Slip boundary conditions in nanofluidics from the molecular theory of solvation

Abstract

We propose the derivation and calculation of the hydrodynamic slip length from the first principles of statistical mechanics, based on a combination of linear response theory and equilibrium molecular theory of solvation. The slip length obtained is independent of the type of flow and is related to the fluid organisation near the solid surface, as governed by the solid–liquid and liquid–liquid interactions. In a wide range of shear rates and surface–liquid interactions, the slip length is expressed in terms of the Green–Kubo–Nakano relations as a function of the anisotropic inhomogeneous time correlation function of density fluctuations of the liquid in contact with the surface. The presented treatment generalises the phenomenological definition of the friction coefficient and the slip length to a tensor quantity, which reflects an anisotropic nature of an ordered crystalline surface.
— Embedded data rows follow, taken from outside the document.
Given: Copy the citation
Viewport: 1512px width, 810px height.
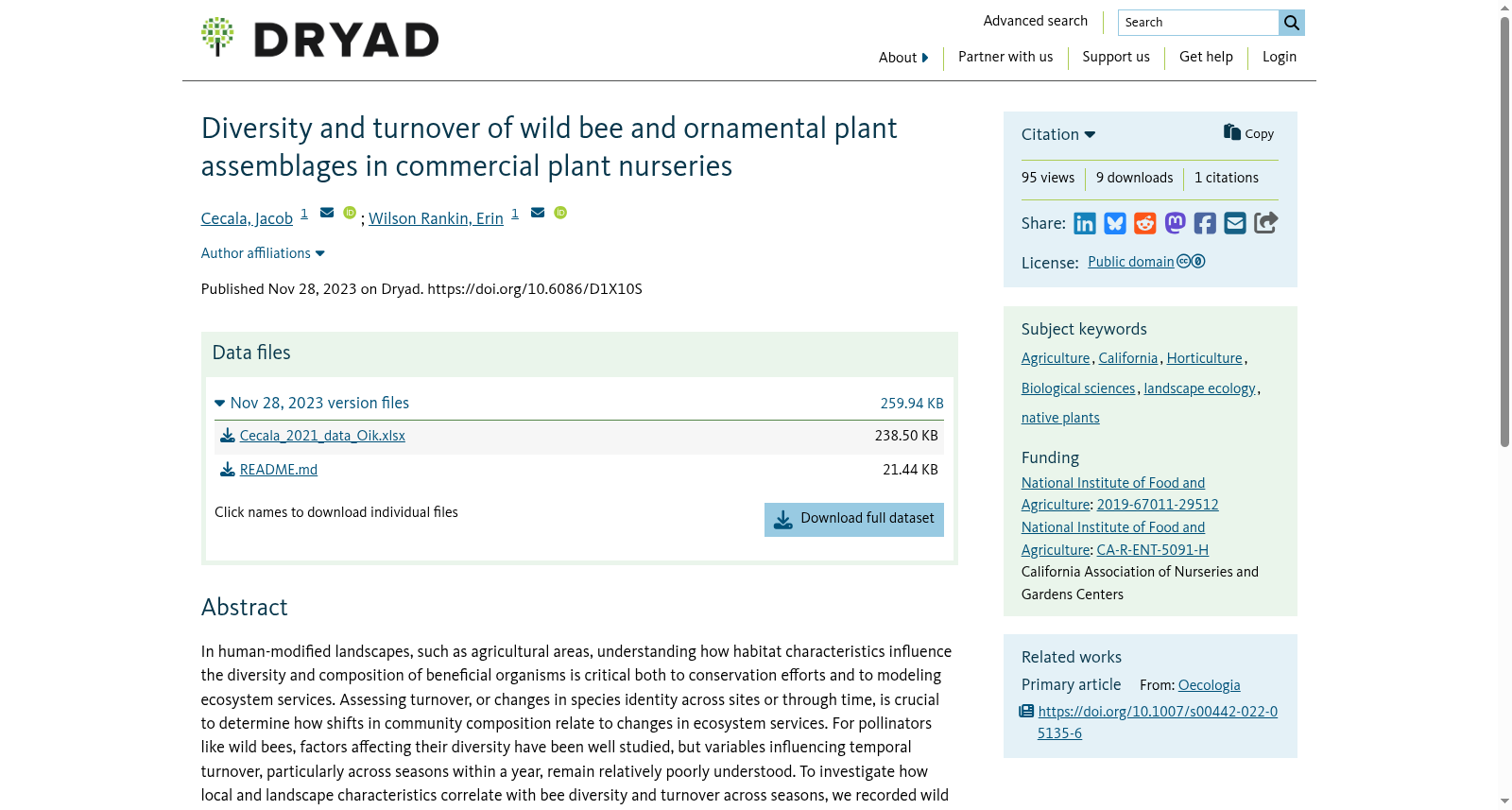Looking at the screenshot, I should pos(1249,133).
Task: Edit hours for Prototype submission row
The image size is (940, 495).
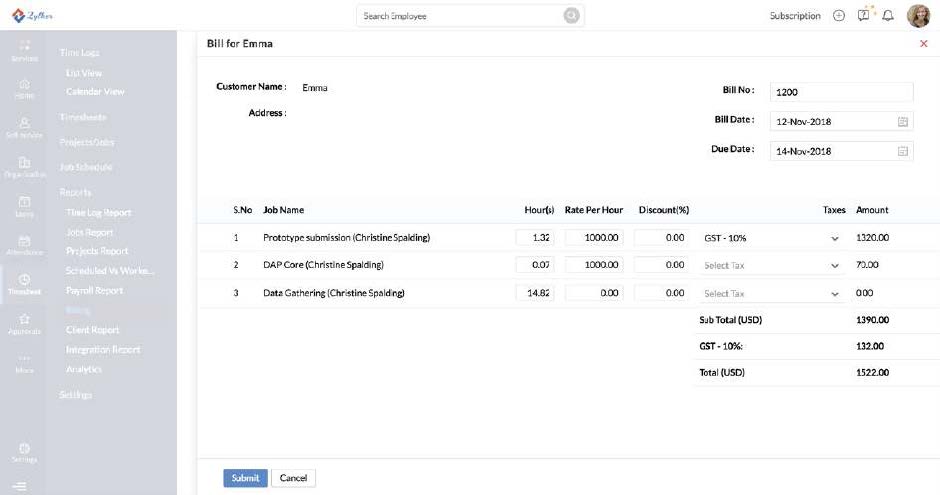Action: tap(535, 238)
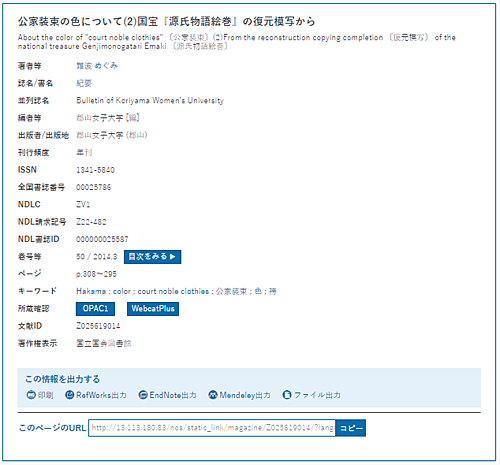The width and height of the screenshot is (500, 465).
Task: Click the print icon
Action: tap(31, 395)
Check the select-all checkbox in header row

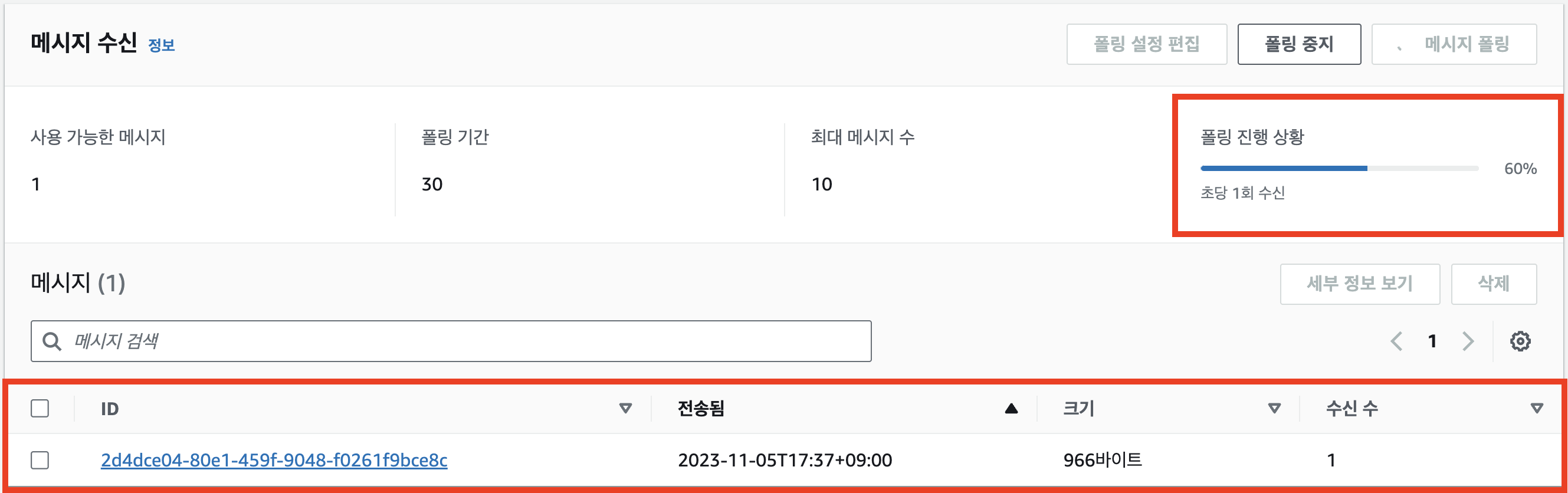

We derive generic analytical expressions for the liquid–surface friction coefficient and slip length for an arbitrary surface–liquid interaction potential. We further illustrate it by numerical calculations for the case of a laminar flow of several molecular liquids and water, at ambient conditions in contact with the (100) FCC surface of gold, copper and nickel modelled using all-atom or united-atom models for liquids and the Steele potential for crystalline surfaces. The values obtained for slip length range from few to hundreds of nanometres and are consistent with experimental measurements. We also calculate pressure and temperature dependence on the slip length for water in a wide range of these thermodynamic parameters. The information obtained is intended to be used, in particular, to control or manipulate the flow in electrokinetic processes.